セシルの攻撃力に比べユースケの防御力とHPが高いため、簡単には倒せないものの、誰が見ても押しているのはセシルの方だった。
「くそっ! なぜ当たらない! そうか! このトカゲ野郎、サラに薬を使ってもらってるんだな?」
「何を言ってる。俺の身体にエフェクトが見えるか? 使ってないレベル20以上も下の格下に、負けるくらいお前が弱いってことだよ」
「ふ、ふざけるなぁ! くそぉお! うりゃあ! 【烈風斬】!!」
「おい、どこを狙……サラさん!!」
「きゃあっ!!」
ユースケがこっちに向かって剣を振ったと思ったら、再びあの斬撃がこちらに飛んできそうになった。
それを察したセシルは、線上に入るように身体をごと飛び込み、斬撃を身体で受け止めた。

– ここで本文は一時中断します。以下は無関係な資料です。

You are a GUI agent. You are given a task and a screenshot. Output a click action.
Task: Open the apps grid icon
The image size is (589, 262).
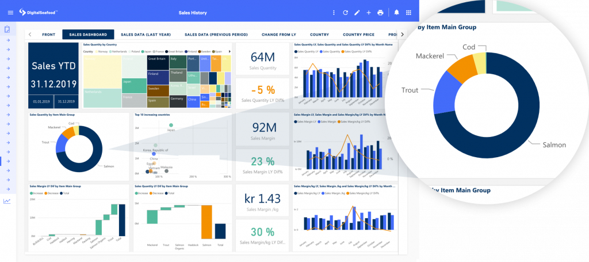408,12
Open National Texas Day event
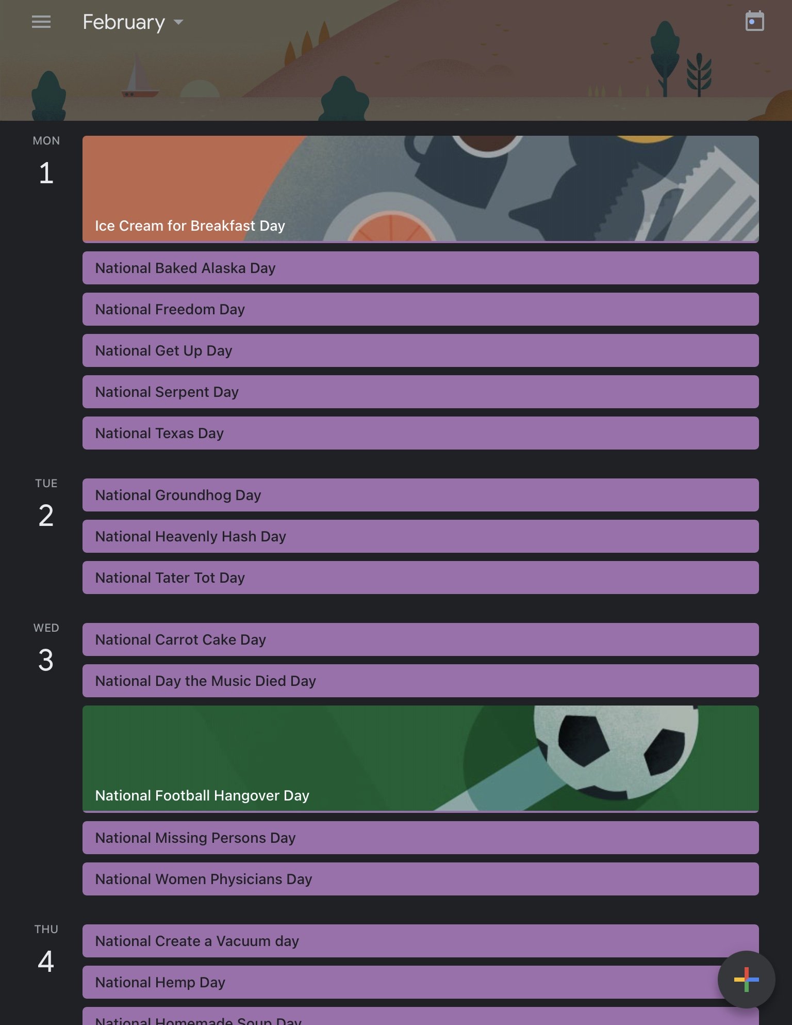792x1025 pixels. click(x=420, y=433)
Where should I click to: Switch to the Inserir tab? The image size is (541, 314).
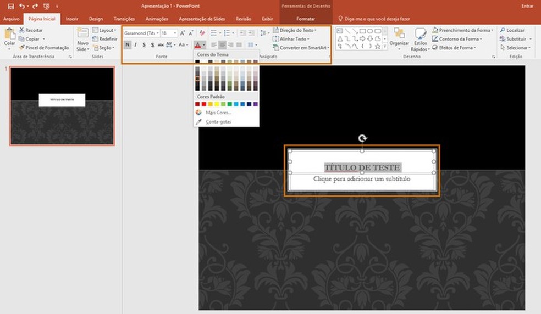click(x=71, y=19)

さっきみたいに攻撃をきちんと受け止めた時のダメージとは異なり、無防備なところに受けた攻撃のためHPの減りが激しい。
あと一撃食らえば倒れてしまうかもしれない。
「はっ! ざまぁねぇな! これであと一撃くらいか? トカゲ野郎」
「ユースケ! あんたって人はぁ! セシル、約束破るよ!!」
叫ぶと同時に私は回復薬と強化薬を立て続けにセシルに投げた。
そして、ユースケには一定時間暗闇を付与する【ダゴンの
「うわっ! なんだこれ!? なんも見えない!」
「ごめん。サラさん。結局助けて貰っちゃって。でもこれでケリを付けよう」
「うん! セシル、やっちゃって!!」
セシルは腰を落とし槍をしっかり構えると、スキル【無双三段】を使った。
ユースケの周りをセシルは目に見えない速さで動きながら、様々な角度から三度の強力な突きを食らわせる。
「ぐあぁぁぁぁあああああ!!」
先ほどまでのセシルに与えられたダメージの蓄積もあり、ユースケはその場で倒れた。
HPが尽きた証拠だ。
「凄い! やったね。セシル!!」
「うん。それより。サラさん。大丈夫?」
「え? 何が?」
セシルはまじまじと私を見つめてくる。
私はなんだか恥ずかしくなり、顔が赤くなるのを感じた。
「だ、大丈夫だから! そ、そんなにじっと見つめないで!!」
「あ、ごめんごめん。あれ? なんだろコレ?」
「うん? なんのこと?」
「なんか、さっきのくそ……ユースケってやつが持ってたのと同じ剣が持ち物にあるみたい」
そういうと、セシルは槍とその剣を持ち替えて見せてくれた。
「え!? それ。PKのドロップだよ? 装備落とすなんて珍しい! 普通はせいぜい薬とか素材とか一個なのに」
「え? これ、やっぱあいつのなの? うわぁ、いらない。捨てちゃおうかな」
「あははは。勿体ないよ。それ売ったらすごい金額になるよ。いらないなら売ったら?」
「そうなの、やったね。じゃあ早速売ろうか。それで、俺の新しい装備を買おう」
「それいいね!」
私とセシルは手に入れた剣を売るために、【アンシャンテ遺跡】を後にして、街に戻ることにした。
街に戻る途中、私はたくさんのことをセシルに話した。
まるで今までの時間を少しでも取り戻そうとするかのように。
私のたわいのない話を、セシルは得意のドッグスマイルで、相槌を打ちながら嬉しそうに聴いてくれた。